The DEC has applied for a notice of continuation –
The New York State Department of Environmental Conservation (DEC)
has ﬁled a Notice of Continuation with the Department of State to
extend the rulemaking process by 90 days in order to give New York
State Commissioner of Health, Dr. Nirav Shah, time to complete his
review of the draft Supplemental Generic Environmental Impact
Statement. This extension is necessary, in part, because Commissioner
Martens requested and Dr. Shah agreed to provide an additional
review, in consultation with outside experts, of whether DEC has
adequately addressed potential impacts to public health. This ﬁling
with the Department of State merely extends the rulemaking period to
enable Dr. Shah to complete his review and DEC time to take into
account the results of Dr. Shah’s review and continue to consider the
potential impacts of high-volume hydraulic fracturing.

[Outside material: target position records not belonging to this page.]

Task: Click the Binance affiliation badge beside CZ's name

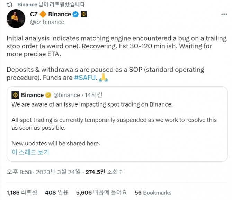Action: click(84, 14)
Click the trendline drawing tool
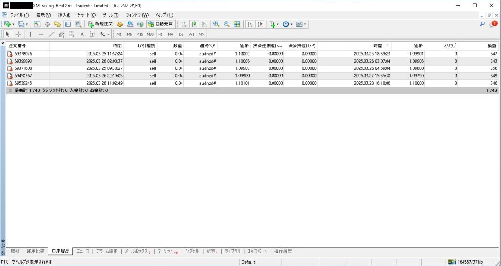 (x=51, y=34)
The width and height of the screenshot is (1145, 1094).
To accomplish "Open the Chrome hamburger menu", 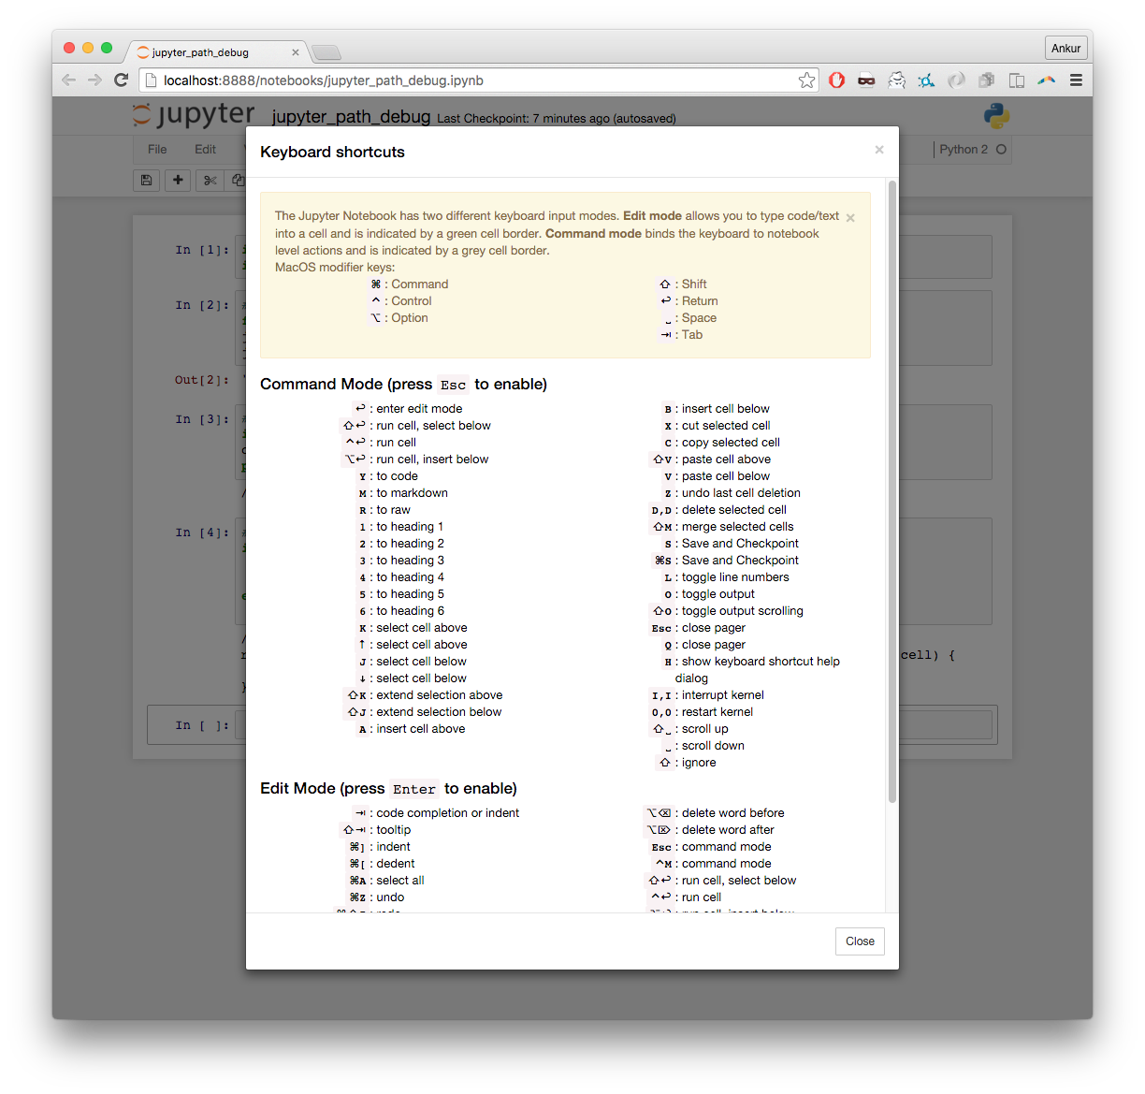I will 1076,80.
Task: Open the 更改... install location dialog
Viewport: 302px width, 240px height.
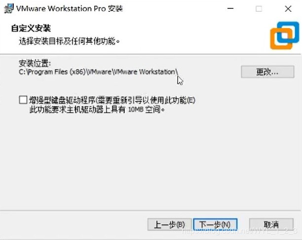Action: (x=267, y=72)
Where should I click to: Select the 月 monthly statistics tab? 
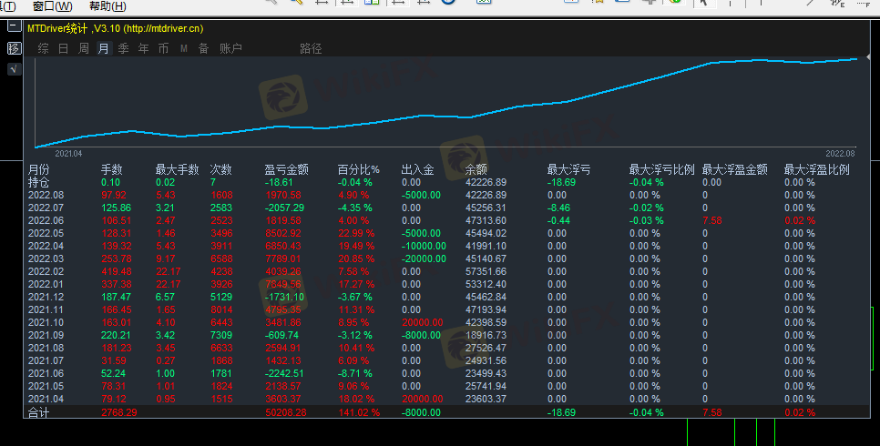(103, 48)
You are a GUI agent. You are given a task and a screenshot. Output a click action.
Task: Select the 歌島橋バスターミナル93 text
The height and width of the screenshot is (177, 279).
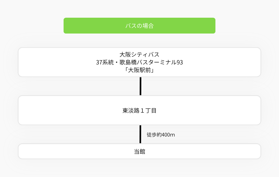pyautogui.click(x=151, y=62)
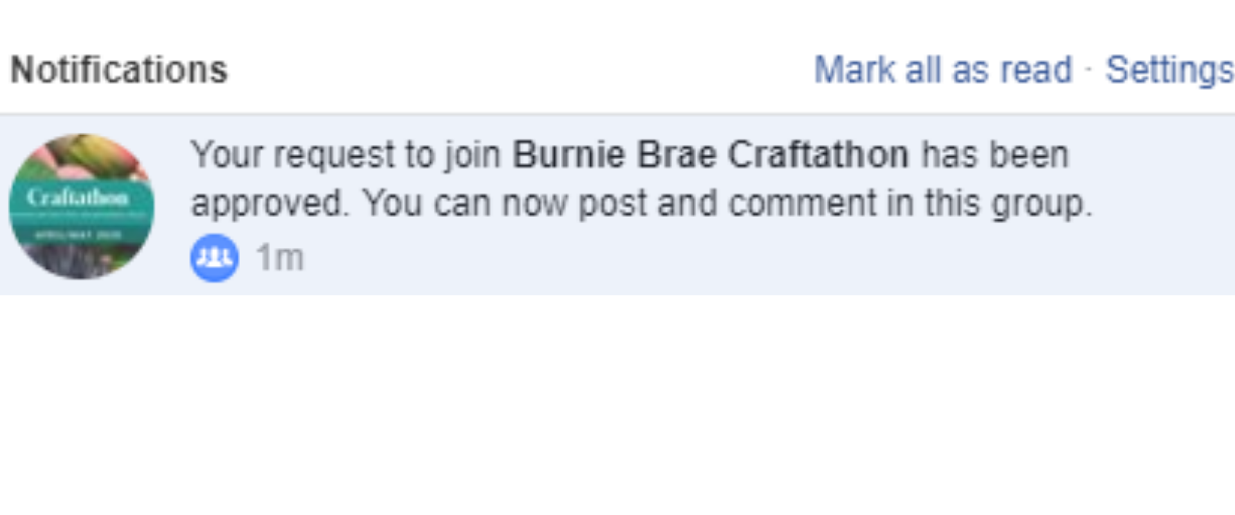Open the group approval notification
1235x515 pixels.
click(x=618, y=205)
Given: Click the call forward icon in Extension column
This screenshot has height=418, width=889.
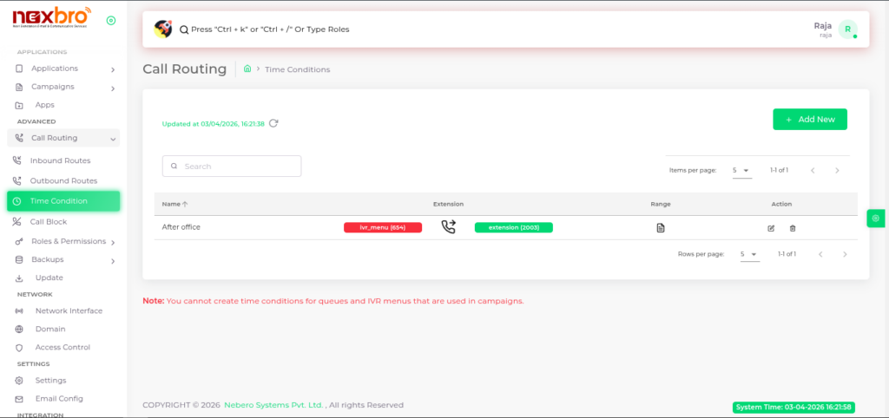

There has been no transparency in this review, only leaks indicating that the DEC thought they could address health impacts with 8 pages of fracking spin. This fits their pattern of duplicity – the DEC have refused to show the basis of its work, either for the proposed drilling regulations, the proposed environmental regulations, or any information on the quicky “health review” – since that would amount to stipulating to how they crafted the regulations, which was done in consort with the gas lobby, not scientists. The DEC is required by law to show the scientific basis of the proposed rules :
An agency, upon request, shall, within thirty days,
make available for inspection and copying any
scientiﬁc or statistical study, report or analysis,
including any such study, report or analysis
prepared by a person or entity pursuant to a
contract with the agency or funded in whole or in
part through a grant from the agency that is used
as the basis of a proposed rule and any supporting
data; provided, however, that the agency shall
provide for inspection only of any such study,
report or analysis due to copyright restrictions.
SAPA § 104
But the dSGEIS and proposed drilling regulations cite no studies, no statistics, no scientific basis. Indeed, the comments on the proposed regulations by one person, Sandra Steingraber, cite more sound science than the DEC has in four years. The proposed regulation’s lack of substance make them a compelling advertisement for Home Rule.
Absent sound procedural due-process or a rational basis, neither the proposed drilling regulations nor the environmental regulations are likely to be enforceable. Permit applications for HVHF wells will be challenged and the evidence will show that the proposed rules and regulations are the result of little more than the exigencies of bumbling bureaucratic expediencies. Which is recognized as such by the cognizant Assembly oversight committees, and any legislator in Albany that has not been bought off by the frackers.